On the odds bets, however, the casino actually pays you 6 to 5 on the 6/8, 3 to 2 on the 5/9 and 2 to 1 on the 4/10; they don't short you on the payoff.
Any of us who have read books about craps have seen the list of HAs for various multiples of odds taken, like:
pass + single odds: 0.83%
pass + double odds: 0.61%
pass + 5X odds: 0.33%
pass + 10X odds: 0.18%
These are based on taking the expected loss and dividing it by the total of the flat and odds bets. OK, that's one way of looking at it, but I think it's misleading. The fact is that the expected loss is ALWAYS .014 times the FLAT BET. No matter how much you take or lay in odds, the expected loss does not change, because the expected value of the odds bet is always zero.
It's more illuminating to show the expected loss, a money amount or number of units, as:
100 unit pass: 1.4 units
100 unit pass, single odds: 1.4 units
100 unit pass, double odds: 1.4 units
100 unit pass, 5X odds: 1.4 units
100 unit pass, 10X odds: 1.4 units
When you take or lay odds, you add variance, or call it volatility, not expected loss. Since the "handicap" remains the same, the higher variance (SD) means to don't have to be as lucky to overcome the handicap. However, you don't have to be as unlucky to get clobbered, either, since volatility works both ways.
Remember the two million people playing pass for two hours? Suppose those people had taken double odds on every point, still assuming they had enough bankroll to always last the two hours? The graph of all their results would still have the same peak, at about -1 unit, but it would have been a lot more spread out, with a lot wider range between the best and worst outcomes. Also, a lot more people would have come out ahead, about 48% instead of less than 43%, but those who lost would have lost more, because variance is symmetrical absent bankroll considerations.

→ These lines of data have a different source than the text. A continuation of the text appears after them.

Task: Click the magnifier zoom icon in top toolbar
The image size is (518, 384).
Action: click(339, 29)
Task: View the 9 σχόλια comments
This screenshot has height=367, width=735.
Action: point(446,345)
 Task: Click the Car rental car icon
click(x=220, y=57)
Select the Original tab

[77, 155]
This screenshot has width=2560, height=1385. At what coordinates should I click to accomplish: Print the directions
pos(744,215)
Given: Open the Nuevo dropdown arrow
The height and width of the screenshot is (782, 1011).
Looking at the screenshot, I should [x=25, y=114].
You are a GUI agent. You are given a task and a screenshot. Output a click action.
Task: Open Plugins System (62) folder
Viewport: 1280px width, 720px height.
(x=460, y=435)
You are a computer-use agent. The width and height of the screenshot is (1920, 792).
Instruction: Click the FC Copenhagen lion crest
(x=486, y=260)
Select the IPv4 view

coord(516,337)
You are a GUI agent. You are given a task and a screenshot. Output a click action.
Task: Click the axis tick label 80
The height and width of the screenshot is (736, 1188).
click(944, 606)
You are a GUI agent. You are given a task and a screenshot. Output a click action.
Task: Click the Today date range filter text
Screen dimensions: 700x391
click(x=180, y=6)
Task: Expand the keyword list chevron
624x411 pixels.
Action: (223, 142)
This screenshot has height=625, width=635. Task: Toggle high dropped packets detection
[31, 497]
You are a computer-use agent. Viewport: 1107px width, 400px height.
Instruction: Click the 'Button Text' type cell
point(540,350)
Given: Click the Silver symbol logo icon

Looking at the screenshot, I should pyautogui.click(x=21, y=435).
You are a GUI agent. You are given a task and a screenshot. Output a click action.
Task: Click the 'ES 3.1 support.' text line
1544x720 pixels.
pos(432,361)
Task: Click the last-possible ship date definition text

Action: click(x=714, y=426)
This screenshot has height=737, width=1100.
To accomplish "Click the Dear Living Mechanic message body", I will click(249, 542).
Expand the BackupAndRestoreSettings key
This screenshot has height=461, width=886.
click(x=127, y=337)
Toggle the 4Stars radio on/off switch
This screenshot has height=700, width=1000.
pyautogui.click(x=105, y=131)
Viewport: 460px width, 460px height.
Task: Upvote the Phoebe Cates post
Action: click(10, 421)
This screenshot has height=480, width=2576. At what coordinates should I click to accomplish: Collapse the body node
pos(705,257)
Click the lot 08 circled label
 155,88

Obviously, when you take or lay odds, you are risking more money, which means if the dice don't cooperate you will lose money faster and perhaps bust your session bankroll or reach your loss tolerance. Many people advocate progressive betting, where you start out at a minimum amount and increase bets after wins. Of course, the drawback is that when you increase a bet and lose, you throw away some past winnings. Progressions rely on streaks. A couple of members had a conversation about the relative merits of straight progression versus a regress-then-progress system that locks up an initial win. In my view, neither is "better", and it depends on the flow of the dice which comes out ahead in any given session. Consider, however, that progressing place bets always results in higher expected loss, because every dollar is subject to the HA; however, if you progress odds bets instead of place bets the expected loss does not increase, and if you have access to a casino that allows a high odds multiple, you can go quite a way without ever increasing your flat bet. Of course, you don't have as much flexibility, because you can only make the odds bets when there is a point, which happens roughly two-thirds of the time.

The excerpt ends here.